对比患者手术前与手术后的盆底超声参数指标,结果显示,手术后患者的膀胱颈降低度测定值、尿道旋转角度、静息状态下膀胱颈尿道后角测定值、最大Valsalva状态下膀胱尿道后角测定值、BSD参数与术前对比,均显著增大(P<0.05)。见表1。
表1 患者手术前后的盆底超声指标变化
术后,患者的膀胱顺应性、最大尿流率、最大逼尿肌压力测定值均较手术前显著降低(P<0.05),最大膀胱容量较手术前显著增大(P<0.05)。见表2。
表2 患者手术前后的尿动力学参数变化
在完成康复治疗后对盆底进行复查,结果显示:膀胱颈降低度、尿道旋转角度、静息状态下膀胱颈尿道后角、最大Valsalva状态下膀胱尿道后角、BSD参数均得到显著的改善(P<0.05)。见表3。
表3 患者康复治疗前后的盆底超声参数变化
在完成康复治疗后,对患者的尿动力学指标进行复查分析,结果发现,患者的排尿功能得到一定程度的改善,患者膀胱顺应性、最大尿流率、最大逼尿肌压力测定值均较康复治疗前显著提高(P<0.05)。见表4。
表4 患者康复治疗前后的尿动力学参数变化
临床宫颈癌治疗以手术为主。然而,常规的根治性子宫切除术会损害患者的盆底自主神经,影响手术后膀胱、性功能和直肠功能的恢复,导致盆底功能障碍和术后并发症的发生率更高[7,8]。盆底康复治疗包括生物反馈+电刺激治疗,患者在接受当前不同频率的刺激和被动肌肉训练的同时积极接受盆底肌肉收缩训练[9],当收到电刺激时盆底肌纤维中Ⅰ类肌纤维收缩缓慢,保持收缩状态维持盆底的正常功能;Ⅱ类肌纤维是快速收缩的纤维,但是持续时间短[10]。在治疗期间,将盆底肌肉治疗头放置在阴道中,并且环形电流辐射到阴道的周围组织,包括尿道、膀胱、肛管和直肠以及其他重要的盆腔器官[11]。

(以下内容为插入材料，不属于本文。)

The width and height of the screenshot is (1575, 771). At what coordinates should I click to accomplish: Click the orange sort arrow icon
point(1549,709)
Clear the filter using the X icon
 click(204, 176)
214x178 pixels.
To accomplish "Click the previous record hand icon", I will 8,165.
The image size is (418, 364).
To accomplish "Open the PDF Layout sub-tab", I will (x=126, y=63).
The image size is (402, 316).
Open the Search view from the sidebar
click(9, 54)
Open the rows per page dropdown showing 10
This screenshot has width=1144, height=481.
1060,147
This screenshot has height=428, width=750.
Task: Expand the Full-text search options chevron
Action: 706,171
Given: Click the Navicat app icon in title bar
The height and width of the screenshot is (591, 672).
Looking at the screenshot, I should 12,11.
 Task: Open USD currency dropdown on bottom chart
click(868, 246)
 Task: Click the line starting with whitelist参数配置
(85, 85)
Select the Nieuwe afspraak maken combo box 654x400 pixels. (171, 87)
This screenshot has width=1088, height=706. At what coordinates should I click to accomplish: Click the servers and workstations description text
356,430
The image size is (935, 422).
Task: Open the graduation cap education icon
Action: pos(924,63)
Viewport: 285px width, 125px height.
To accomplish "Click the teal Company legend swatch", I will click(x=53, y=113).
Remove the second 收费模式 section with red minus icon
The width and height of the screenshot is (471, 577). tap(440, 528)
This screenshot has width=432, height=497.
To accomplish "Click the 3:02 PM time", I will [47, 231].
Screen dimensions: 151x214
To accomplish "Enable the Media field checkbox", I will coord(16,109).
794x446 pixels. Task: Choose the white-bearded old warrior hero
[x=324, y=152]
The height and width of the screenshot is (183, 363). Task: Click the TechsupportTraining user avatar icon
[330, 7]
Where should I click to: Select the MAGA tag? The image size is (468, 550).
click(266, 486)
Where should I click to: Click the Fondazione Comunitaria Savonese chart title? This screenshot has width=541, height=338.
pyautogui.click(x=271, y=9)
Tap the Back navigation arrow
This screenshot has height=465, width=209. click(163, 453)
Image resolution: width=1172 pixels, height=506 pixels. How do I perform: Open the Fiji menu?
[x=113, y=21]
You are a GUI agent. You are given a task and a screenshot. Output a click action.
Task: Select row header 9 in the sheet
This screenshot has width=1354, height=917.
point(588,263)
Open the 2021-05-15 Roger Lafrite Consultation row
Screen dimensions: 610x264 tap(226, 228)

盆底功能的超声方法包括经腹超声、经阴道超声和会阴超声。经腹超声受到肠内容物、脂肪组织和盆底组织的干扰较大[12]。经阴道超声检查通常需要将探头放置在阴道中,导致骨盆底结构发生变化[13]。会阴超声检查是检测或诊断盆底功能的重要方法,可以清晰完整地显示盆底的结构,还可以动态地测量盆底的组织和器官[14]。研究认为[15],检测患者静息状态和最大Valsalva状态下膀胱尿道后角、膀胱旋转角和膀胱残余尿液等参数可以对患者膀胱功能进行评价。因此上述指标在评估宫颈癌患者子宫切除术后的尿路功能中起着重要作用。本研究对上述指标检测的结果说明患者盆底功能受损。因为患者行子宫切除术后,子宫骶韧带和子宫韧带被切断导致骨盆底的解剖和生理结构发生变化,会影响膀胱和直肠的神经支配,使骨盆底功能异常。本次研究结果显示,子宫全切术后患者的膀胱顺应性、最大尿流率、最大逼尿肌压力测定值均较手术前显著降低,最大膀胱容量较手术前显著增大。已有研究显示,膀胱低顺应性和逼尿肌功能受损与盆腔的神经损伤有关[16],这在本研究得到证实,此外,本研究还在已有研究的基础上进行更加详细的指标分析,显示由盆腔自主神经损伤引起的膀胱神经支配是导致该组患者术后膀胱功能障碍的主要因素。盆腔内脏交感神经输出纤维可维持直肠松弛和肛门括约肌收缩,而副交感神经外流可调节直肠收缩和肛门内括约肌松弛。
本次研究结果显示,在完成康复治疗后,盆底超声参数均较康复治疗前明显提高,膀胱顺应性、最大尿流率、最大逼尿肌压力测定值显著提高,这与已有研究结果一致。认为骨盆底康复对膀胱功能具有良好的保护作用。分析电刺激引起受伤或萎缩性肌肉被动收缩,局部血流加快,利于细胞的增殖和修复过程,从而唤醒受伤的骨盆底神经,改善盆底内环境和免疫力。
目前研究[17,18]主要集中在宫颈癌患者治疗及术后盆底功能及检测方面,发现进行子宫全切手术后患者并发症明显。而盆底康复治疗具有安全性好、费用低,但缺少妇科术引起的盆底功能障碍的研究。本次研究优势在于通过联合检测超声参数和尿动力学参数分析子宫全切手术后患者康复治疗后的盆底功能及膀胱排尿功能变化,确定康复治疗的有效性。
综上所述,宫颈癌患者行子宫全切手术后对宫颈癌患者的盆底功能及膀胱排尿功能均显著地受到影响,且均会产生较为明显的不良影响,术后这一部分患者在手术后给予适当的康复治疗对于促进患者盆底功能康复具有积极作用,从而改善患者的生活质量。